- [Exercise objective]: Copy the data as given. No line may be skipped.

- [Extracted data]:
=== Section Start ===

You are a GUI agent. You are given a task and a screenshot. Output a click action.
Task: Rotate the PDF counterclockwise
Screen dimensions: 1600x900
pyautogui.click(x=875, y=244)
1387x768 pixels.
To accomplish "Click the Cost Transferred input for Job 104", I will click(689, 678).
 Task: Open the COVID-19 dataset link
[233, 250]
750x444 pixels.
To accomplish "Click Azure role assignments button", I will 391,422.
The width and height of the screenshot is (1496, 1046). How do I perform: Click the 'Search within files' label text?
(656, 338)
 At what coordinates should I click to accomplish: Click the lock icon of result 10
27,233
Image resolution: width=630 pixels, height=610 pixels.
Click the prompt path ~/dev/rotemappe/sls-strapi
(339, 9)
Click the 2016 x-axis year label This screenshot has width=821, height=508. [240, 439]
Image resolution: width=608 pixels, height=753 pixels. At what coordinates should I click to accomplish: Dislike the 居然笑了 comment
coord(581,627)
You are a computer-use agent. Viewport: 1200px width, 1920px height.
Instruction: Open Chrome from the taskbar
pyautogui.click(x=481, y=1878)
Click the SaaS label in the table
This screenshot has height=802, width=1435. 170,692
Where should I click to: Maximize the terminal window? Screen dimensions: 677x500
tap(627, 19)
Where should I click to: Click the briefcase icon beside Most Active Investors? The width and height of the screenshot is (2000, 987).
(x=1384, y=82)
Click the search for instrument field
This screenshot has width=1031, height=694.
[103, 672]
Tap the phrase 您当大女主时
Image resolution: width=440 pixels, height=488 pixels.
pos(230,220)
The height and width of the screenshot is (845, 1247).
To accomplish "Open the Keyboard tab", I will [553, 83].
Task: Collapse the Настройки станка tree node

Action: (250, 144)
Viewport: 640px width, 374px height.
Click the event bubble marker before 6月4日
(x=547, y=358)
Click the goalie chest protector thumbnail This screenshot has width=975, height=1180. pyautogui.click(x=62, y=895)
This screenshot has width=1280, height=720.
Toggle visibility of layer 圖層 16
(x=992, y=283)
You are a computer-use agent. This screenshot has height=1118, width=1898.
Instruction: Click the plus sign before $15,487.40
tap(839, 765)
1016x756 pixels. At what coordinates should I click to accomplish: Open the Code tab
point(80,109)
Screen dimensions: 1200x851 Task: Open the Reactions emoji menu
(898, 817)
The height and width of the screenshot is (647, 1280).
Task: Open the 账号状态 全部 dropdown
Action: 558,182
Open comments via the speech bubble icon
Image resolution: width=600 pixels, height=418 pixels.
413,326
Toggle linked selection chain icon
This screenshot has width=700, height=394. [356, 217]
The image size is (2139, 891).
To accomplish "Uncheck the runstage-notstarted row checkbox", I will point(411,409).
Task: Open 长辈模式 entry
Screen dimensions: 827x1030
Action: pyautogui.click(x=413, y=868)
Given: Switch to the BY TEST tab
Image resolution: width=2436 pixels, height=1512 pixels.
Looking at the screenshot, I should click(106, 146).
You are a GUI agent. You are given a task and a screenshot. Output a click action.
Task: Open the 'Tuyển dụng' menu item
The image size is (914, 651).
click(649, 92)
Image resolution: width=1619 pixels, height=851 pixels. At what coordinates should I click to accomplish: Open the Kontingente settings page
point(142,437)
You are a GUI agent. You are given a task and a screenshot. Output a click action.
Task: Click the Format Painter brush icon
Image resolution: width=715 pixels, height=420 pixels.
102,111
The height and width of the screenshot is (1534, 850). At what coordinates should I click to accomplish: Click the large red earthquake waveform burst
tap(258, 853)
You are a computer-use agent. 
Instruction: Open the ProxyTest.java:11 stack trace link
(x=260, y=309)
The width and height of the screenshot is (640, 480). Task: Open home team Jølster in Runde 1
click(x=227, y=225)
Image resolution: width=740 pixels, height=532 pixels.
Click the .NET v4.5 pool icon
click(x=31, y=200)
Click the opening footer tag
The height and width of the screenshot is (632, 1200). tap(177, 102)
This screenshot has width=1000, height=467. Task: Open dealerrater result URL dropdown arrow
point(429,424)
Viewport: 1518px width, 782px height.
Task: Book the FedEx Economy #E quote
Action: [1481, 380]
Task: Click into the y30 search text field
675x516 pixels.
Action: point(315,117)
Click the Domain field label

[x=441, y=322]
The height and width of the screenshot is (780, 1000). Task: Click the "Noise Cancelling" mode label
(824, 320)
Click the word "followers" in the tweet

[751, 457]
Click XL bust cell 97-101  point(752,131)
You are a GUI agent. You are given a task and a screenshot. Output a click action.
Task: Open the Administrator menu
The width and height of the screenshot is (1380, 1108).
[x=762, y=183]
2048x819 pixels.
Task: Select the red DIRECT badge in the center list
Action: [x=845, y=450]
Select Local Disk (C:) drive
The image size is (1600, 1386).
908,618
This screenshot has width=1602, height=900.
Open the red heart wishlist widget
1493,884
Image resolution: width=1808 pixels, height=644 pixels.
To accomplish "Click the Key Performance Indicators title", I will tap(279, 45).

=== Section End ===

- [Exercise solution]:
You are a GUI agent. You are given a task and a screenshot. Output a click action.
Task: Rotate the PDF counterclockwise
Screen dimensions: 1600x900
pyautogui.click(x=875, y=244)
1387x768 pixels.
To accomplish "Click the Cost Transferred input for Job 104", I will click(689, 678).
 Task: Open the COVID-19 dataset link
[233, 250]
750x444 pixels.
To accomplish "Click Azure role assignments button", I will 391,422.
The width and height of the screenshot is (1496, 1046). How do I perform: Click the 'Search within files' label text?
(656, 338)
 At what coordinates should I click to accomplish: Click the lock icon of result 10
27,233
Image resolution: width=630 pixels, height=610 pixels.
Click the prompt path ~/dev/rotemappe/sls-strapi
(339, 9)
Click the 2016 x-axis year label This screenshot has width=821, height=508. [240, 439]
Image resolution: width=608 pixels, height=753 pixels. At what coordinates should I click to accomplish: Dislike the 居然笑了 comment
coord(581,627)
You are a computer-use agent. Viewport: 1200px width, 1920px height.
Instruction: Open Chrome from the taskbar
pyautogui.click(x=481, y=1878)
Click the SaaS label in the table
This screenshot has height=802, width=1435. 170,692
Where should I click to: Maximize the terminal window? Screen dimensions: 677x500
tap(627, 19)
Where should I click to: Click the briefcase icon beside Most Active Investors? The width and height of the screenshot is (2000, 987).
(x=1384, y=82)
Click the search for instrument field
This screenshot has width=1031, height=694.
[103, 672]
Tap the phrase 您当大女主时
Image resolution: width=440 pixels, height=488 pixels.
pos(230,220)
The height and width of the screenshot is (845, 1247).
To accomplish "Open the Keyboard tab", I will [553, 83].
Task: Collapse the Настройки станка tree node

Action: (250, 144)
Viewport: 640px width, 374px height.
Click the event bubble marker before 6月4日
(x=547, y=358)
Click the goalie chest protector thumbnail This screenshot has width=975, height=1180. pyautogui.click(x=62, y=895)
This screenshot has width=1280, height=720.
Toggle visibility of layer 圖層 16
(x=992, y=283)
You are a computer-use agent. This screenshot has height=1118, width=1898.
Instruction: Click the plus sign before $15,487.40
tap(839, 765)
1016x756 pixels. At what coordinates should I click to accomplish: Open the Code tab
point(80,109)
Screen dimensions: 1200x851 Task: Open the Reactions emoji menu
(898, 817)
The height and width of the screenshot is (647, 1280).
Task: Open the 账号状态 全部 dropdown
Action: 558,182
Open comments via the speech bubble icon
Image resolution: width=600 pixels, height=418 pixels.
413,326
Toggle linked selection chain icon
This screenshot has width=700, height=394. [356, 217]
The image size is (2139, 891).
To accomplish "Uncheck the runstage-notstarted row checkbox", I will point(411,409).
Task: Open 长辈模式 entry
Screen dimensions: 827x1030
Action: pyautogui.click(x=413, y=868)
Given: Switch to the BY TEST tab
Image resolution: width=2436 pixels, height=1512 pixels.
Looking at the screenshot, I should click(106, 146).
You are a GUI agent. You are given a task and a screenshot. Output a click action.
Task: Open the 'Tuyển dụng' menu item
The image size is (914, 651).
click(649, 92)
Image resolution: width=1619 pixels, height=851 pixels. At what coordinates should I click to accomplish: Open the Kontingente settings page
point(142,437)
You are a GUI agent. You are given a task and a screenshot. Output a click action.
Task: Click the Format Painter brush icon
Image resolution: width=715 pixels, height=420 pixels.
102,111
The height and width of the screenshot is (1534, 850). At what coordinates should I click to accomplish: Click the large red earthquake waveform burst
tap(258, 853)
You are a computer-use agent. 
Instruction: Open the ProxyTest.java:11 stack trace link
(x=260, y=309)
The width and height of the screenshot is (640, 480). Task: Open home team Jølster in Runde 1
click(x=227, y=225)
Image resolution: width=740 pixels, height=532 pixels.
Click the .NET v4.5 pool icon
click(x=31, y=200)
Click the opening footer tag
The height and width of the screenshot is (632, 1200). tap(177, 102)
This screenshot has width=1000, height=467. Task: Open dealerrater result URL dropdown arrow
point(429,424)
Viewport: 1518px width, 782px height.
Task: Book the FedEx Economy #E quote
Action: [1481, 380]
Task: Click into the y30 search text field
675x516 pixels.
Action: point(315,117)
Click the Domain field label

[x=441, y=322]
The height and width of the screenshot is (780, 1000). Task: Click the "Noise Cancelling" mode label
(824, 320)
Click the word "followers" in the tweet

[751, 457]
Click XL bust cell 97-101  point(752,131)
You are a GUI agent. You are given a task and a screenshot. Output a click action.
Task: Open the Administrator menu
The width and height of the screenshot is (1380, 1108).
[x=762, y=183]
2048x819 pixels.
Task: Select the red DIRECT badge in the center list
Action: [x=845, y=450]
Select Local Disk (C:) drive
The image size is (1600, 1386).
908,618
This screenshot has width=1602, height=900.
Open the red heart wishlist widget
1493,884
Image resolution: width=1808 pixels, height=644 pixels.
To accomplish "Click the Key Performance Indicators title", I will tap(279, 45).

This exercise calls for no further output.